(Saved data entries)
* * * * * * * * *
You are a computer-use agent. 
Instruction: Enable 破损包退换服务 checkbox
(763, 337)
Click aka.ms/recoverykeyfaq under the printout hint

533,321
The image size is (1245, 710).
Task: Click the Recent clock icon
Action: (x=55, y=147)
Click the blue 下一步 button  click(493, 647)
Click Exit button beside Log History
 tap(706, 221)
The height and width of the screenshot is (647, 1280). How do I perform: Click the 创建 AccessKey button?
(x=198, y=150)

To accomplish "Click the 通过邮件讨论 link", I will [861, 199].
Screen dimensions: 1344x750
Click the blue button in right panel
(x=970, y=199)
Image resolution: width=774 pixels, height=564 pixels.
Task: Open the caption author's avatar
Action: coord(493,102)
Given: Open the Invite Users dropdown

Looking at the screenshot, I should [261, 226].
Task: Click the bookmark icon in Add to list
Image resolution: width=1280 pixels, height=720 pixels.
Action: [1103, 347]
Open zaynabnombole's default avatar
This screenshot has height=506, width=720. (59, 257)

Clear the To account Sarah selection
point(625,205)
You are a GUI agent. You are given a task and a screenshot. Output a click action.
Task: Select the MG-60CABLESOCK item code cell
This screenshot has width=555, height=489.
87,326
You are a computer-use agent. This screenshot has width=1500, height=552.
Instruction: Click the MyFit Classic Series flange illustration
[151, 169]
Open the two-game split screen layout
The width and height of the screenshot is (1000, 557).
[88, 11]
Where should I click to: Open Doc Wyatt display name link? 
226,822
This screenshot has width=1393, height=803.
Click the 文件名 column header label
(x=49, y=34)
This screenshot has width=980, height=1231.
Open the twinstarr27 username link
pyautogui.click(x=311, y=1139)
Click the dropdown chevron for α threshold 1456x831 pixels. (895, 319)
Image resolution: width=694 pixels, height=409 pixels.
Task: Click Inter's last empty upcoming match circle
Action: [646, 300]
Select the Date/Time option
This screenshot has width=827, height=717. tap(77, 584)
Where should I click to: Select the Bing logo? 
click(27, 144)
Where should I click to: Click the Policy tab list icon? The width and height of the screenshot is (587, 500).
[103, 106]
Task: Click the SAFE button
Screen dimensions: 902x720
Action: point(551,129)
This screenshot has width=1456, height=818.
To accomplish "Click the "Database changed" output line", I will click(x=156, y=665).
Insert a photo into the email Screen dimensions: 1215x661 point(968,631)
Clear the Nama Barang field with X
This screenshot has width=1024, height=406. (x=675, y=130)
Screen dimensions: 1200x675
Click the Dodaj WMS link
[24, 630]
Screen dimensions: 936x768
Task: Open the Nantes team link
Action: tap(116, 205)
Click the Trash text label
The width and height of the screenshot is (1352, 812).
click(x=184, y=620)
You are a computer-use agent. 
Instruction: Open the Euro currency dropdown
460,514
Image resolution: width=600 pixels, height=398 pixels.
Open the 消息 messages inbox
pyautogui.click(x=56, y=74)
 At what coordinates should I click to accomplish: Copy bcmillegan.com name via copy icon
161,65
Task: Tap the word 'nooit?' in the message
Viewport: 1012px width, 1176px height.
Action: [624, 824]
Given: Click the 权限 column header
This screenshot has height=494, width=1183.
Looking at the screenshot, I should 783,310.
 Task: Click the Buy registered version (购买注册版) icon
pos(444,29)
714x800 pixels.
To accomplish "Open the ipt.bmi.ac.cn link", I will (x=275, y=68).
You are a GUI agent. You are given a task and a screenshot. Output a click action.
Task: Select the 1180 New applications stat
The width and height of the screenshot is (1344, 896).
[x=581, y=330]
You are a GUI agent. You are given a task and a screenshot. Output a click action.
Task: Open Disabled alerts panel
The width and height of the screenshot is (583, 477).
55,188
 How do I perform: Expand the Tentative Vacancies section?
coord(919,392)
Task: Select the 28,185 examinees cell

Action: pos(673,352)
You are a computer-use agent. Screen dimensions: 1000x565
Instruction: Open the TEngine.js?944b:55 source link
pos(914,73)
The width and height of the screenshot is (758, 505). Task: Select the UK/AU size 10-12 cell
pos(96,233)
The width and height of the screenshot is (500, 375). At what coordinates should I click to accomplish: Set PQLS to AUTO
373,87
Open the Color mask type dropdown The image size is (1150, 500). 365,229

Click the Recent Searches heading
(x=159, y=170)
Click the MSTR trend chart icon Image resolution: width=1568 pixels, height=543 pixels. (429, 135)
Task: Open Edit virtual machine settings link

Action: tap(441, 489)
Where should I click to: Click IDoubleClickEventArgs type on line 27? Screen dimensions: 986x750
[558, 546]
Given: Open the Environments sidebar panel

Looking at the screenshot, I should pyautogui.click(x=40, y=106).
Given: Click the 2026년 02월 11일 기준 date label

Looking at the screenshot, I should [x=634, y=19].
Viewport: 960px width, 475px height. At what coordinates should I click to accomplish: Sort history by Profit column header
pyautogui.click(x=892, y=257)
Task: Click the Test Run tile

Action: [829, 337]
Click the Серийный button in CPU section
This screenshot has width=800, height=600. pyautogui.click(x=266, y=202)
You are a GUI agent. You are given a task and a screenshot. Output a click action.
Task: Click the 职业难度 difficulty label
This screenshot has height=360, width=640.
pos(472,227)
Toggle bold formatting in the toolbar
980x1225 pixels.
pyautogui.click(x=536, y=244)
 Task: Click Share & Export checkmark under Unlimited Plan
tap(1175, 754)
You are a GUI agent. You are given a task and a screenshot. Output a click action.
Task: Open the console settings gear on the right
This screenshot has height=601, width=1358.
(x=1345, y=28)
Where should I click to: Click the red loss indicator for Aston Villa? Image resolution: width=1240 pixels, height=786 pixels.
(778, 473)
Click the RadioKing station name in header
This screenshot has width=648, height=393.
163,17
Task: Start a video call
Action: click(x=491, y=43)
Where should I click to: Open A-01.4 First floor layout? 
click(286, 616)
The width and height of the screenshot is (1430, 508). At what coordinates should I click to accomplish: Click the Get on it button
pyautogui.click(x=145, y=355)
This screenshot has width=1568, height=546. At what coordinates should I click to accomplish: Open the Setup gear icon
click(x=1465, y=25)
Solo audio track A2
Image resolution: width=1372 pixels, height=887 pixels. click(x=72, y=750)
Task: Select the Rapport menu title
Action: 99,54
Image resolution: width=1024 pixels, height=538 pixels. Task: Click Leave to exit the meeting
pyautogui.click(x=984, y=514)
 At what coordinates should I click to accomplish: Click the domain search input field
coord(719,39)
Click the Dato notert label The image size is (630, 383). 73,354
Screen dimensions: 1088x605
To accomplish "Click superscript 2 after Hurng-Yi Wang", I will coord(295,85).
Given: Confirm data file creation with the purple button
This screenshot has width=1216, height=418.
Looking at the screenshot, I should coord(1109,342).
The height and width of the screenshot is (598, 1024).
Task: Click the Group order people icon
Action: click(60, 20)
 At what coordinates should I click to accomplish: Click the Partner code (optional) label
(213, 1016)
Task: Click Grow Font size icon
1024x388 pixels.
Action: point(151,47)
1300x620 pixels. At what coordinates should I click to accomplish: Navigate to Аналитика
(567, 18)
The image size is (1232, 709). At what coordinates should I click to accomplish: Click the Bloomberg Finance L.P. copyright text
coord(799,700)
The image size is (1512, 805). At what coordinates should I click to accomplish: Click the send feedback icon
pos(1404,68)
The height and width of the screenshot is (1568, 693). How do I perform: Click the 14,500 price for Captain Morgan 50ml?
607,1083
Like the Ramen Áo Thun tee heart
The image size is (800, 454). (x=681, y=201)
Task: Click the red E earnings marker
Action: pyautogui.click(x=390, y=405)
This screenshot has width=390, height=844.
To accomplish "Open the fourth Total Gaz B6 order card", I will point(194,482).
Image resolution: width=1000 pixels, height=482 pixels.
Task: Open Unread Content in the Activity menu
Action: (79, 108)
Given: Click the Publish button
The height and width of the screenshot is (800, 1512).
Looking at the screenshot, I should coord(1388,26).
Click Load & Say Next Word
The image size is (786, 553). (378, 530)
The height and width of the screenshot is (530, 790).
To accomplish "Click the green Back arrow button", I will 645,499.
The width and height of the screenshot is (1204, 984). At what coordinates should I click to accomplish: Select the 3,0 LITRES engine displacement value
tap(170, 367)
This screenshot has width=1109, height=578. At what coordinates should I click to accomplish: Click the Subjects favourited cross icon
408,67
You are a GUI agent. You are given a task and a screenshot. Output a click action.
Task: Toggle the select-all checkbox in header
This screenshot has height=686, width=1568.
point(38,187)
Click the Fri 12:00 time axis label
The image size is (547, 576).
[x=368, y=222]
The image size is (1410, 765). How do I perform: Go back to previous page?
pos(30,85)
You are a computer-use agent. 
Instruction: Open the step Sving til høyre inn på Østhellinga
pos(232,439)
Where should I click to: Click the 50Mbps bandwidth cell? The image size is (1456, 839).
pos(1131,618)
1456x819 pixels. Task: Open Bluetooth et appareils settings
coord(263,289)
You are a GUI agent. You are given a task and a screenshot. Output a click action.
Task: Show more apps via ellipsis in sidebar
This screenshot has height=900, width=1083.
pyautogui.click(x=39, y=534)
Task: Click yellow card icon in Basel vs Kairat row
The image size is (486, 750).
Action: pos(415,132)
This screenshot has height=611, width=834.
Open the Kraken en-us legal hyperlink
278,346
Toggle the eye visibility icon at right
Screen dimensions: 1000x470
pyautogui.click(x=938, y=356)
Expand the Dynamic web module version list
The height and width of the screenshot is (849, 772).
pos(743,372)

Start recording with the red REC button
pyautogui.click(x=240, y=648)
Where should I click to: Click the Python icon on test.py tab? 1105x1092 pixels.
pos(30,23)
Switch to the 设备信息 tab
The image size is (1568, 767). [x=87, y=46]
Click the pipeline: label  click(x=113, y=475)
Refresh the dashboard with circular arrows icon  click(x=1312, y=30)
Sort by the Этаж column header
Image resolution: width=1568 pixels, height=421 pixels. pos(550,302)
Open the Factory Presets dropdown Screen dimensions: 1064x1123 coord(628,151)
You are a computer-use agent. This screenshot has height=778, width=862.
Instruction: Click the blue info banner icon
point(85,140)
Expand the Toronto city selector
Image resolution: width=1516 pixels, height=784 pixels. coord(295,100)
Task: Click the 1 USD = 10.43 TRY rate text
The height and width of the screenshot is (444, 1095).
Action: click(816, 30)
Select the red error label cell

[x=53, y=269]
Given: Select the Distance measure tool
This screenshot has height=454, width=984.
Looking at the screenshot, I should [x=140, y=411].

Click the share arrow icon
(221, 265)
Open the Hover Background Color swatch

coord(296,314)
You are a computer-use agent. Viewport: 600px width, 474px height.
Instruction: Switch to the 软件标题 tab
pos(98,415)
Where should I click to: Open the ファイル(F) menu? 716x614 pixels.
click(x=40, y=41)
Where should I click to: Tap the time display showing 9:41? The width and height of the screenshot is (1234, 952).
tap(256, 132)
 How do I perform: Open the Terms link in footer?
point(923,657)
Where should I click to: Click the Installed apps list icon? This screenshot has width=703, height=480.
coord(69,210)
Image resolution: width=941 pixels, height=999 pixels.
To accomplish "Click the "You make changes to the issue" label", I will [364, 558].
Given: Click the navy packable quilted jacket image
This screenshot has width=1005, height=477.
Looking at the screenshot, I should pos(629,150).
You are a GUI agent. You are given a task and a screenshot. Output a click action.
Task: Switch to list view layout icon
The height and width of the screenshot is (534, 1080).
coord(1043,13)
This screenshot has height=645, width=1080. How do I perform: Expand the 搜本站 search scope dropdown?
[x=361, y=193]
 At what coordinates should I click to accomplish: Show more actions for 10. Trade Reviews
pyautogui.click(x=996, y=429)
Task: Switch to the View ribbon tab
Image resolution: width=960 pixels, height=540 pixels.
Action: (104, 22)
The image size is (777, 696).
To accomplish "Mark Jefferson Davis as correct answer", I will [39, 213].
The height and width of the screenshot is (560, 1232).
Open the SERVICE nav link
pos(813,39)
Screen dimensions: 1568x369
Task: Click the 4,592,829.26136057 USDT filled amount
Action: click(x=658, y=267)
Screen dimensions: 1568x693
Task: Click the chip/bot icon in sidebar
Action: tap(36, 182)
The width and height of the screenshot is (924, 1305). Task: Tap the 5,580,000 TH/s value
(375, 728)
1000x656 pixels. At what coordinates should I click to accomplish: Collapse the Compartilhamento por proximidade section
* * * * * * * * *
▸ **Required work**:
The required answer is the run of lines above, starting at the line with "Select the Date/Time option" and ending at the line with "Task: Click the SAFE button", reproduced exactly with both ends.

▸ **Result for this task**:
Select the Date/Time option
This screenshot has width=827, height=717. tap(77, 584)
Where should I click to: Select the Bing logo? 
click(27, 144)
Where should I click to: Click the Policy tab list icon? The width and height of the screenshot is (587, 500).
[103, 106]
Task: Click the SAFE button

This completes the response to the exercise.